Each line of the records below that contains "computer" needs to be copied.

(Stored data entries)
"""
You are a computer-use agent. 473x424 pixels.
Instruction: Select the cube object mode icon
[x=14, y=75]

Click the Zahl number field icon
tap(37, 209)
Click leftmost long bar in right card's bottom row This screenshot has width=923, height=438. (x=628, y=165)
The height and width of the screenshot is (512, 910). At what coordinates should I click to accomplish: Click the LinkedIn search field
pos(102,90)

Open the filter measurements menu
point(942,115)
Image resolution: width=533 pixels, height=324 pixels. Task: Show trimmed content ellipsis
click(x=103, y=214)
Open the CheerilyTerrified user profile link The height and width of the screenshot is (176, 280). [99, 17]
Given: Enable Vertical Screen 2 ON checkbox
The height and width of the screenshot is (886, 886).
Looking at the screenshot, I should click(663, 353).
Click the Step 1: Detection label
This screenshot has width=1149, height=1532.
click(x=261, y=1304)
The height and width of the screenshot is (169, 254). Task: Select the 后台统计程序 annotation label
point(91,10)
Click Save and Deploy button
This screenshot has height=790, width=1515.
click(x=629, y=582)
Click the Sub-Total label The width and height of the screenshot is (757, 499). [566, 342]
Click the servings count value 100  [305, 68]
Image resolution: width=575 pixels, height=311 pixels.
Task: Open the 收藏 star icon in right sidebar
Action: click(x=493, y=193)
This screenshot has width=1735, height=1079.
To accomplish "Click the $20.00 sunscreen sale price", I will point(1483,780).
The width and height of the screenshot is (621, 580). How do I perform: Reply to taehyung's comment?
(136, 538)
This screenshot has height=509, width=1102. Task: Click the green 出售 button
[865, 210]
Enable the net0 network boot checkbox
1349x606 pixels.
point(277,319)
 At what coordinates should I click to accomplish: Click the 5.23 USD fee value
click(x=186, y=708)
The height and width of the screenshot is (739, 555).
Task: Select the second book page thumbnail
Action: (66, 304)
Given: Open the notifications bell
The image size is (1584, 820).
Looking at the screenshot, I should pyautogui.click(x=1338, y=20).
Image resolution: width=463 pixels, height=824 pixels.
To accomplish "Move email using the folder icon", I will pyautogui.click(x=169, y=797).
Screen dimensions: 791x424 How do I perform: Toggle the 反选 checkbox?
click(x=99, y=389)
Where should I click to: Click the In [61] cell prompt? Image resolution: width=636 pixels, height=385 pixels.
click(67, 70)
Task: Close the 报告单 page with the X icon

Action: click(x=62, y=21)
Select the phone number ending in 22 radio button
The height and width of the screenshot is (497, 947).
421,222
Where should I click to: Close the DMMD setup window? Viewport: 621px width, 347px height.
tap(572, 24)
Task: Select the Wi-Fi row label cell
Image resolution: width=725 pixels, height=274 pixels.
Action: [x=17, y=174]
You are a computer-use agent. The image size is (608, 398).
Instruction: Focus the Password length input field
"""
» Answer space
You are a computer-use agent. 473x424 pixels.
You are a computer-use agent. The image size is (608, 398).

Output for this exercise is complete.